3.Wie kann man ein neues Excel workbook aus Access oeffnen?

so das ist erst mal das wichtigste wenn ich selber antworten finde 
werde ich sie mal hier rein posten


----------



## Filone (29. November 2004)

1. k.A.

2. Recordset.Open

3. Dim xlA As Excel.Application
    Dim xlWb as Excel.Workbook
    Set xlA = New Excel.Application
    Set xlWb = Xla.Workbooks.Add


----------



## FTUK (29. November 2004)

ok das mit dem Excel ist klar aber das mit dem Recordset... also moechte ungern die hilfe hier reinkopieren da ich aus der hier net wirklich schlau werde aber ein kleines Bsp. wuerde mir sehr helfen...

angenommen:
Tabele1 mit felder Name Vorname Geb

nun moechte ich alle datensaetze durchgehen
und per msgbox immer den namen ausgeben...

also was ganz simples wie sieht dazu der quelltext aus...

kann auch sein 

name = "leer"
i = 1
while name <> ""
Name = 'aus access tabel1 auslesen an stelle i
msgbox name
i=i+1
wend

tja nun brauche ich nur noch den befehl um aus der tabelle ein bestimten wert auszulessen
....
thx in vorraus


----------



## Filone (30. November 2004)

Ja, wenn Du mehrere Datensätze (Recordsets) hast, dann kannst Du sie mit einer Schleife durchlaufen.
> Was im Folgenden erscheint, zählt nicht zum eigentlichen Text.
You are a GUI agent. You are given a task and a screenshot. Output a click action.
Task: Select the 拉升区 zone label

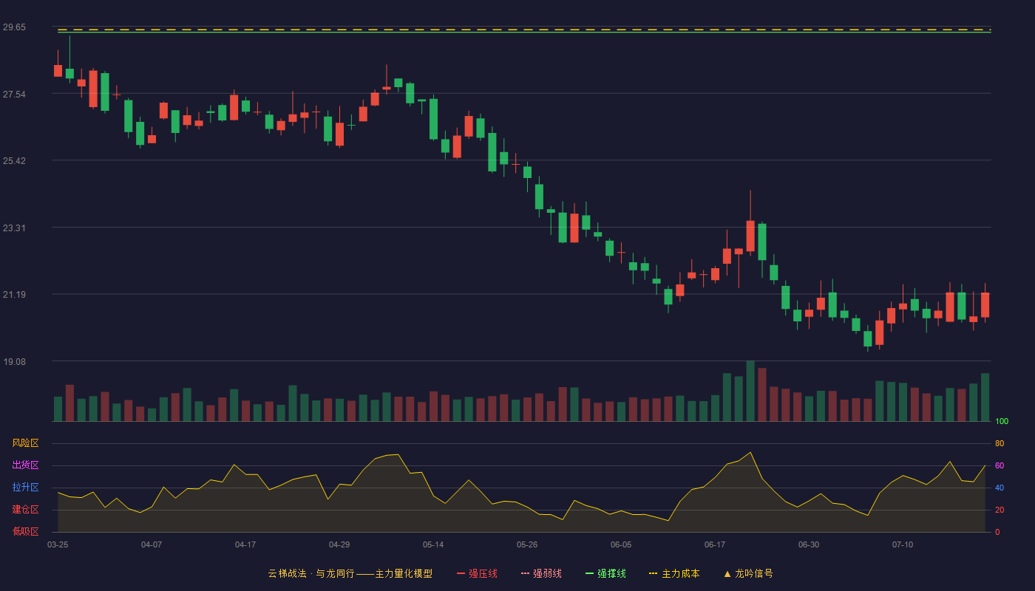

Die einzelnen Felder eines Recordsets kannst Du (glaube ich, bin mir nicht sicher) mit Field() ansprechen. Ansonsten bietet die Hilfe noch super Beispiele für den Datenzugriff, ich habe jetzt keine Zeit es lokal zu testen.


----------



## FTUK (30. November 2004)

Also haben den durchbruch geschaft 
und was stellt sich heraus das ich das alles schon mal vor ca 4 jahren gemacht 
habe nur eben mit VB6 und net mit Access und VBA aber ist gleich... 
also hier der quelltext um eine DB zu durchsuchen und einzelne felder
auszulesen


```
Private Sub Befehl21_Click()
On Error GoTo fehler
Dim DB As Database
Dim RS As Recordset
Set DB = CurrentDb()
Set RS = DB.OpenRecordset("Daten", dbOpenSnapshot)
RS.MoveFirst
While Not (RS.EOF)
	MsgBox RS(1).Value 'Die 1 steht fuer den feld index 
	
	RS.MoveNext
Wend
ende:
	Exit Sub
	
fehler:
	MsgBox Err.Description
	Resume ende
	
End Sub
```
 
hoffe das ich evt auch anderen damit helfen konnte


----------